## Records to process
------------
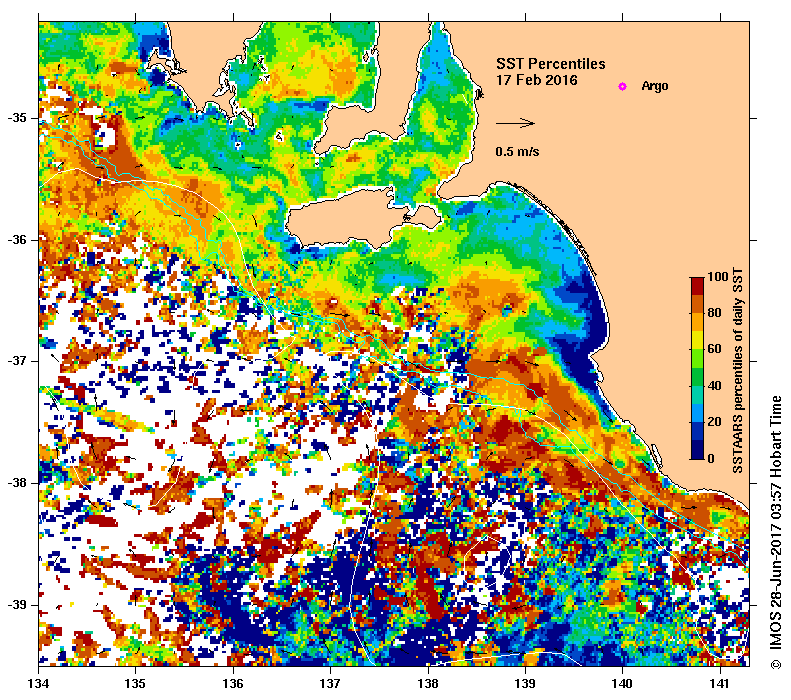This screenshot has height=700, width=791.
Task: Click the Argo legend text
Action: click(x=655, y=86)
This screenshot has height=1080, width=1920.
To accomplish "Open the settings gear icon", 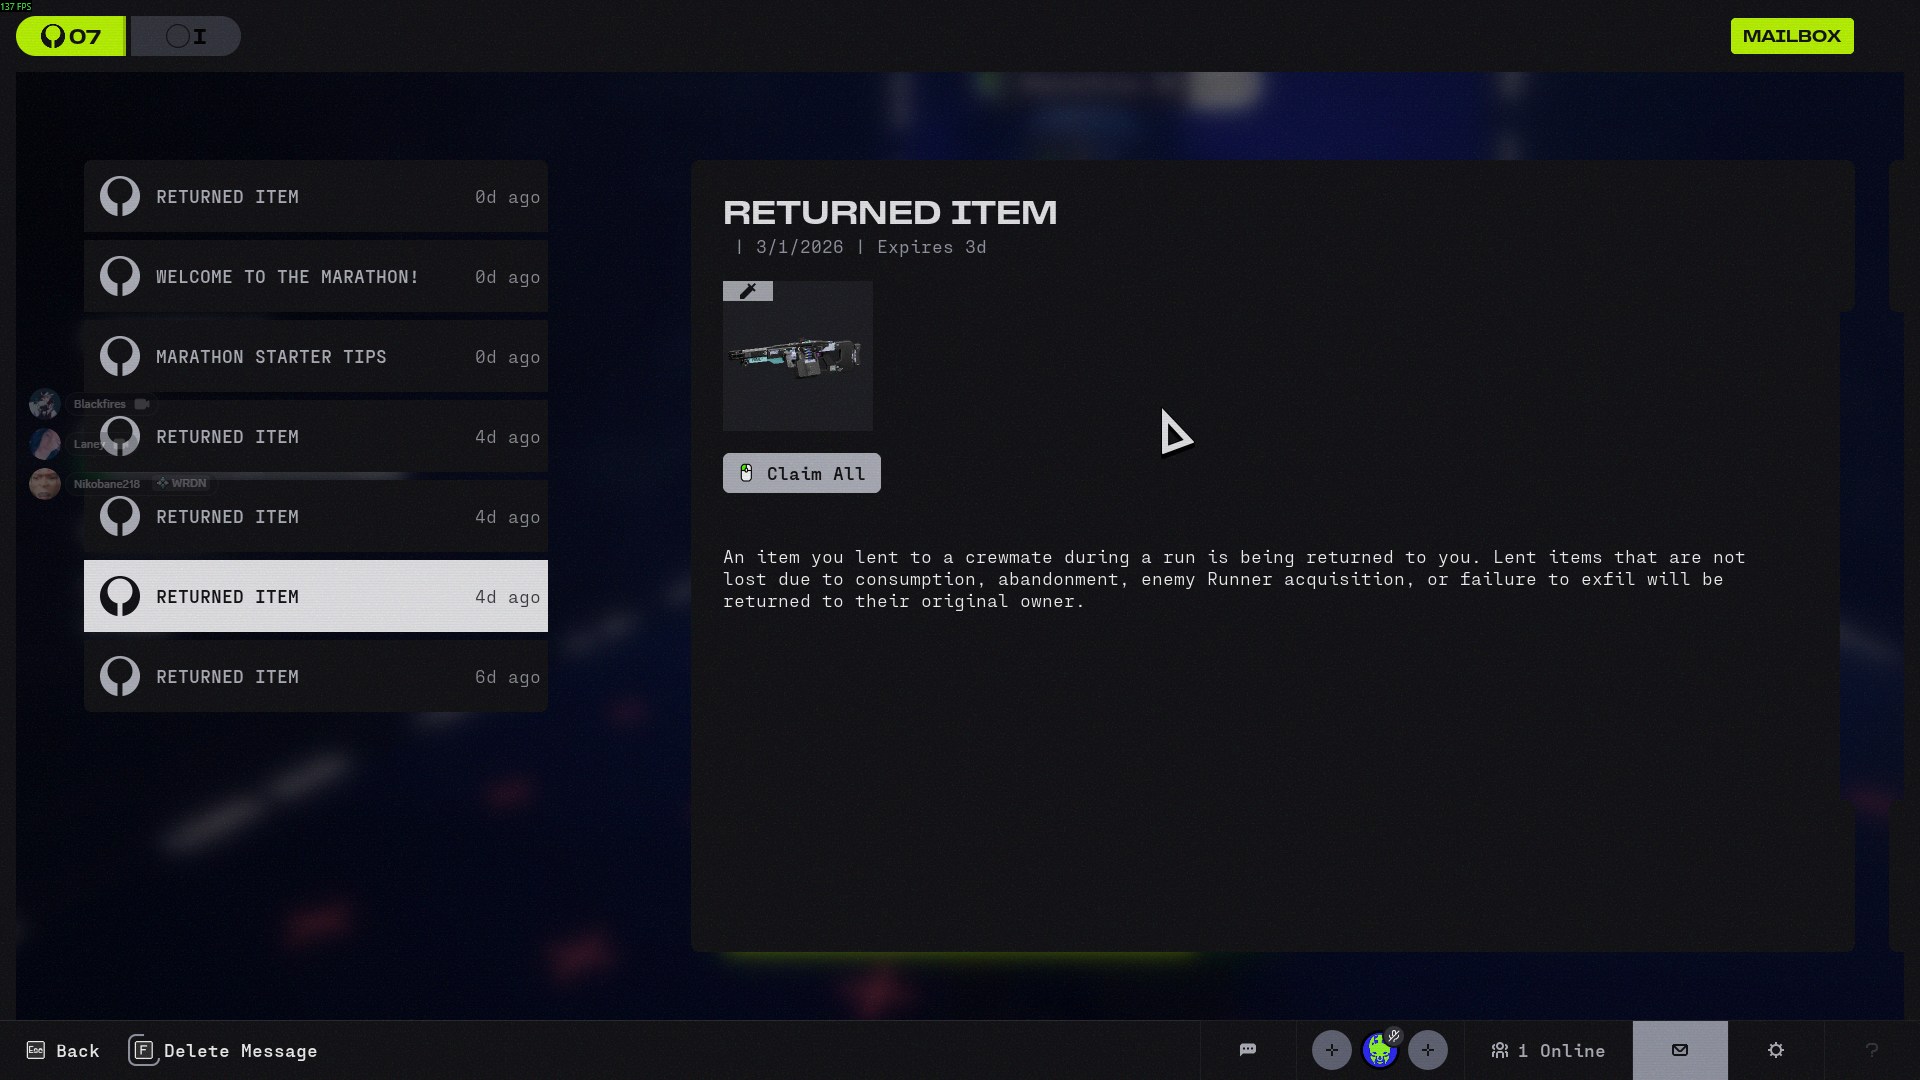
------------
## Problem to solve
Rewrite all of the lines above with "gear-shaped settings button" put in place of "settings gear icon", changing nothing else. Leave the pictures out.

## The answer
This screenshot has height=700, width=791.
Task: Click the Argo legend text
Action: click(x=655, y=86)
This screenshot has height=1080, width=1920.
To accomplish "Open the gear-shaped settings button", 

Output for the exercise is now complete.